The training process is based on the optimization of the loss function mentioned below and it is carried out with the Adam optimizer [21], which is known for yielding quicker convergence. We set the learning rate equal to 0.001:

$$\begin{aligned}&L = \frac{1}{2}BCE(harassment) + \frac{1}{2}(\frac{1}{5}BCE(sexualH) + \frac{2}{5}BCE(indirectH)\\&\qquad \quad +\frac{2}{5}BCE(physicalH)) \end{aligned}$$

where BCE is the binary cross-entropy loss function,

$$\begin{aligned} BCE = -\frac{1}{n}\sum _{i=1}^{n}[y_{i}log(y^{'}_{i}) + (1 - y_{i})log(1 - y^{'}_{i}))] \end{aligned}$$

i denotes the ith training sample, y is the binary representation of true harassment label, and \(y^{'}\) is the predicted probability. In the loss function we have applied equal weight to both tasks. However, in the second task (type of harassment classification) we have applied higher weight in the categories that it is harder to predict due to the problem of the class imbalance between the training, validation and test sets respectively.

5.2 Evaluation and Results

Each model produces four scores and each score is the probability that a tweet includes harassment language, indirect, physical and sexual harassment language respectively. For any tweet, we first check the score of the harassment language and if it is less than a specified threshold, then the harassment label is zero, so the other three labels are zero as well. If it is greater than or equal to that threshold, then the harassment label is one and the type of harassment is the one among these three having that has the greatest score (highest probability). We set this threshold equal to 0.33.
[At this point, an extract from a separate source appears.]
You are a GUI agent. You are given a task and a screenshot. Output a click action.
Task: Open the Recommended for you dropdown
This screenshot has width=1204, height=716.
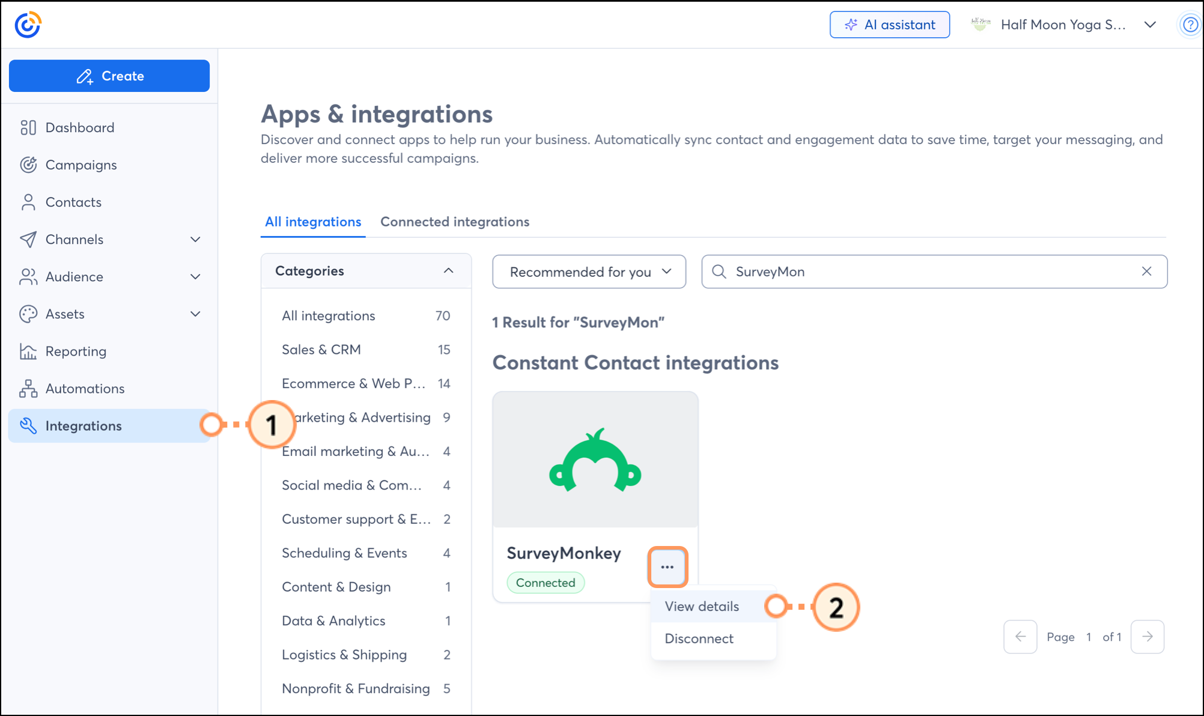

We compare eight different models in our experiments. Four of them have a Projected Layer (see Fig. 1), while the others do not have, and this is the only difference between these two groups of our models. So, we actually include four models in our experiments (having a projected layer or not). Firstly, LastStateRNN is the classic RNN model, where the last state passes through an MLP and then the LR Layer estimates the corresponding probability. In contrast, in the AvgRNN model we consider the average vector of all states that come out of the cells. The AttentionRNN model is the one that it has been presented in [10]. Moreover, we introduce the MultiAttentionRNN model for the harassment language detection, which instead of one attention, it includes four attentions, one for each category.

We have evaluated our models considering the F1 Score, which is the harmonic mean of precision and recall. We have run ten times the experiment for each model and considered the average F1 Score. The results are mentioned in Table 2. Considering F1 Macro the models that include the multi-attention mechanism outperform the others and particularly the one with the Projected Layer has the highest performance. In three out of four pairs of models, the ones with the Projected Layer achieved better performance, so in most cases the addition of the Projected Layer had a significant enhancement.

6 Conclusion - Future Work

We present an attention-based approach for the detection of harassment language in tweets and the detection of different types of harassment as well. Our approach is based on the Recurrent Neural Networks and particularly we are using a deep, classification specific attention mechanism. Moreover, we present a comparison between different variations of this attention-based approach and a few baseline methods. According to the results of our experiments and considering the F1 Score, the multi-attention method having a projected layer, achieved the highest performance. Also, we tackled the problem of the imbalance between the training, validation and test sets performing the technique of back-translation.

In the future, we would like to perform more experiments with this dataset applying different models using BERT [22]. Also, we would like to apply the models presented in this work, in other datasets about hate speech in social media.